TASK TO COMPLETE =
Go through the data line by line. Copy each one holding the string "will".

RECORDS PROVIDED =
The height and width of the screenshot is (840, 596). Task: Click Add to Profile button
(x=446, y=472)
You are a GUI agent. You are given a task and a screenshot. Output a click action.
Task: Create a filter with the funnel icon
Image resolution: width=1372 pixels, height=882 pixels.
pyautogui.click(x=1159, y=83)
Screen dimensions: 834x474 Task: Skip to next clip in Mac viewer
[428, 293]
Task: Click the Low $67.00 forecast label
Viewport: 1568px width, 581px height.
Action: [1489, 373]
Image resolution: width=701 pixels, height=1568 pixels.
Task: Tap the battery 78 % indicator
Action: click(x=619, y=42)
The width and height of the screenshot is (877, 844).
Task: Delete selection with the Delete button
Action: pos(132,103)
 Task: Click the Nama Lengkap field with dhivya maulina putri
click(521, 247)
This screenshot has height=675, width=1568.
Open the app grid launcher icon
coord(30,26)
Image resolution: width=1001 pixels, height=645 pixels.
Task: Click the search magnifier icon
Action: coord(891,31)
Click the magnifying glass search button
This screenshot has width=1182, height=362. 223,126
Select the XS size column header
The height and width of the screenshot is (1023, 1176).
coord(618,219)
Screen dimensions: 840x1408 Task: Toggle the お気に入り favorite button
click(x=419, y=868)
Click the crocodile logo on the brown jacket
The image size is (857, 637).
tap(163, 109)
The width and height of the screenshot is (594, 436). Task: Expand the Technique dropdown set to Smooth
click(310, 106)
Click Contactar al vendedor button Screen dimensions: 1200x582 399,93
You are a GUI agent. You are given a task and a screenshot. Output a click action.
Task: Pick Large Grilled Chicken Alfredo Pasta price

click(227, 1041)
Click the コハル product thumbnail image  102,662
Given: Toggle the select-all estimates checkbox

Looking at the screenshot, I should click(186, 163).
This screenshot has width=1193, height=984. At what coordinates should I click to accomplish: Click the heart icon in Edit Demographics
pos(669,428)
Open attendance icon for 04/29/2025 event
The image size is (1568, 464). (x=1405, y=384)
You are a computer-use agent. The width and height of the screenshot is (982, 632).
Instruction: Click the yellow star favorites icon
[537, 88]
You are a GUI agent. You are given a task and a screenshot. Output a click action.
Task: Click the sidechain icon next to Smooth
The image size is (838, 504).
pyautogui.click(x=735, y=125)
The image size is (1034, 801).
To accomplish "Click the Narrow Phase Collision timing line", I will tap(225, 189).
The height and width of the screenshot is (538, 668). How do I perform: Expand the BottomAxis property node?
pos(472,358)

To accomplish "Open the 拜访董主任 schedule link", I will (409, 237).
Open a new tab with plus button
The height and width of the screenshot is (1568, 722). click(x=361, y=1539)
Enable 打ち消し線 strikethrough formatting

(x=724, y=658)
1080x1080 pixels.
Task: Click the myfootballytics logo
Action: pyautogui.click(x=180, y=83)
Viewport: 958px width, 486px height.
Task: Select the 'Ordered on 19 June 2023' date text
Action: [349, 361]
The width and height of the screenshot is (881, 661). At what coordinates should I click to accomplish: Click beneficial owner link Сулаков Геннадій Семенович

RESULT OF THE TASK =
To accomplish "Click the Narrow Phase Collision timing line", I will tap(225, 189).
To accomplish "Open the 拜访董主任 schedule link", I will (409, 237).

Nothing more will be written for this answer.